Design for What I Do, Not for What I Say: The Reality of Participant-Reported Root Causes
Event Type
Oral Presentations
TimeTuesday, April 134:10pm - 4:30pm EDT
LocationMedical and Drug Delivery Devices
“How did you decide to do that?” Interviewing participants for their perspectives on the root cause of a use event that they have committed is a fundamental component of Human Factors (HF) validation testing and HF FDA submissions. As HF practitioners, we delicately extract these participant-reported root causes through carefully-worded questions in an effort to reduce bias and increase accuracy. However, as demonstrated over a century of scientific research on human cognition, all self-report data must be interpreted very carefully due to humans being easily-influenced and having fragile memory systems. We theorize that participants' self-reported perspectives on why a use error occurred may often be confabulations or “best guesses”, as opposed to true justifications for their actions. If this is the case, then reliance on these self-reports may ultimately detract from medical device safety by providing false data and distracting from true root causes.

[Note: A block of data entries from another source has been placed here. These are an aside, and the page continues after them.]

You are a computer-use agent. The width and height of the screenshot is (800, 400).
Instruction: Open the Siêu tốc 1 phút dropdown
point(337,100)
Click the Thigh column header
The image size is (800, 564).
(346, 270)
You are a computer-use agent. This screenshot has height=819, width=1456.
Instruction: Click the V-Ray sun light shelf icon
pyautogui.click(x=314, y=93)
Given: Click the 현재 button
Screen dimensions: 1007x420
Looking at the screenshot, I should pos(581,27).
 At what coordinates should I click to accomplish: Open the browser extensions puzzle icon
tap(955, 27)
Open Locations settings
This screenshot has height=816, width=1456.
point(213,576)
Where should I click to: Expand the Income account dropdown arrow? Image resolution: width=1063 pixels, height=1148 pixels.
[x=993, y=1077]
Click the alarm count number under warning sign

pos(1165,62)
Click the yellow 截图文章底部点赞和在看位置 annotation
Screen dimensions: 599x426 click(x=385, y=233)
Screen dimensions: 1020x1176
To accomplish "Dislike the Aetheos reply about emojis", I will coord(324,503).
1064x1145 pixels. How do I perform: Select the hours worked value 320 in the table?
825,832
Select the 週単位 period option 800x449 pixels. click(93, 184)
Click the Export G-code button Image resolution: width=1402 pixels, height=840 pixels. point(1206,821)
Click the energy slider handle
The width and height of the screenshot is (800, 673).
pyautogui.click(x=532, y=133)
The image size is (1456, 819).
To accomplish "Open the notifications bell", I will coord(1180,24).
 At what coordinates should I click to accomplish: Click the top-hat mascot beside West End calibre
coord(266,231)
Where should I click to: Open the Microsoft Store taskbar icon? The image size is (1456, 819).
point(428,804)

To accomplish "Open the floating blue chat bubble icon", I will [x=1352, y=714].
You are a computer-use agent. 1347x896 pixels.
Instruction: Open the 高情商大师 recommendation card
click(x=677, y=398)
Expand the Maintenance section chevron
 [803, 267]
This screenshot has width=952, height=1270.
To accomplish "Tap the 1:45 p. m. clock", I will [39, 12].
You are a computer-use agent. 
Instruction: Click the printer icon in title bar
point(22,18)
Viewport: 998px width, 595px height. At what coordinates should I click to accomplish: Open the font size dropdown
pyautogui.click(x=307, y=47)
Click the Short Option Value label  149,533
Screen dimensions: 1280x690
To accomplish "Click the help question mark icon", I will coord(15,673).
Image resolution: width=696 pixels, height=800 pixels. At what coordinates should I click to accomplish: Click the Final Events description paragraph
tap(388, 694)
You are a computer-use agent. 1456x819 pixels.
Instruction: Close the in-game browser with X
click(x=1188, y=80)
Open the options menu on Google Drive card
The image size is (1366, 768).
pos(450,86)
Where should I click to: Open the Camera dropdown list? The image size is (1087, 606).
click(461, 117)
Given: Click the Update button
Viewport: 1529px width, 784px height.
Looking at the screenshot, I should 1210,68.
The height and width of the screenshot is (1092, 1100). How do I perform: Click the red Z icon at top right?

In this presentation we use novel experimental data, real-world use data from government databases, and literature from the social sciences to support our thesis and address its ramifications. We begin by contextualizing our view in the existing literature on the inaccuracy of self-reported, subjective data, then demonstrate through an analysis of the MAUDE database that current HF regulations (including the 2016 guidance requesting self-reported root causes for HF FDA submissions) do not appear to have substantially reduced fatal medical device use errors, even for devices that are well-known for high use error potential, such as infusion and insulin pumps. Next, we present the results of a novel experiment designed to tease apart whether participant-reported root causes are accurate reports of their memories related to a specific use event they encountered, or instead just reasonable justifications based on logic and schemas. Finally, we propose two methodological alternatives to current HF validation testing - one that we feel is a “least burdensome approach” and one that is more rigorous, but offers the benefit of accurately incorporating probability into risk management (as is standard for non-use-related risks) to help reduce user and patient harm.

Novel Experimental Data:
To investigate the accuracy of participant-reported root causes, we conducted a mock HF validation study with a medical device in two parts: Group A was tested according to current best practices in HF validation testing (i.e., with traditional root cause probing), while Group B was simply told about the use errors experienced by Group A participants and asked why those use errors might have occurred. If participant-reported root causes represent real memories or justifications for actions, Group A’s data should be highly variable from person to person, specific to the context at hand, and not easily intuited by others (after all, the reason we conduct root cause probing is purportedly to gain information that we do not already have). On the other hand, if participant-reported root causes are simply educated guesses about why one might have experienced the use error, as we suggest, people who have not experienced the use error like the participants in Group B should give responses similar to those in Group A.

In an initial pilot study (N = 4) of a health app, Group B provided 78% of the justifications that Group A reported during root cause probing, without having experienced the use events themselves. Data collection is underway for a larger-sample study of a blood pressure monitor. Preliminary data from N = 18 participants are consistent with the pilot study and with our hypothesis: nine Group B participants reported approximately 90% of the knowledge and performance task root causes provided by nine Group A participants (as well as some additional potential root causes). In short, the high degree of overlap suggests that the responses given by participants in both groups were driven by the schemas and logic available to all participants. Moreover, this overlap indicates a high degree of functional equivalence for the two groups, suggesting that little-to-no new information regarding a root cause is revealed by asking the person who actually experienced the use event.

A Path Forward:
What are the implications of the issues we raise with root cause probing? Should we scrap it altogether - or is there still valuable information to be learned from this subjective feedback?

Option A: The Least Burdensome Approach
While we are arguing that participant-reported root causes do not always represent “true” memories or justifications for an event, we hold that appeals to educated guesses based on heuristics, common sense, and design principles are are absolutely useful when identifying harmful design deficiencies - but that there is no reason to believe that this same information would not be obtained from a detailed heuristic review. Moreover, we still recognize participant feedback in formative testing as a key part of the design process - just not as the central data for a final HF validation test.

Option B: The Most Rigorous Approach
In an ideal scenario, the most stringent solution is a quantitative approach involving observing performance on critical tasks from a statistically valid sample size of potential users, calculating error rates on each task, and comparing them to predetermined acceptability levels. The larger sample size would allow both severity and probability to be used to determine these acceptable error rates, similar to the risk management process for non-use-related risks (e.g., biocompatibility, electricity, moving parts; see ISO 14971). This method eliminates issues with participant-reported root causes by shifting the focus to objective performance-based data, and allows manufacturers to statistically predict the safety and efficacy of a device before it is released.

We discuss both proposed methods, including potential pitfalls of each and practical implications. These proposals are not presented to denounce current HF regulations, but rather to start a dialogue within the HF community around how we can strive to continuously improve our methods and promote safe and effective devices.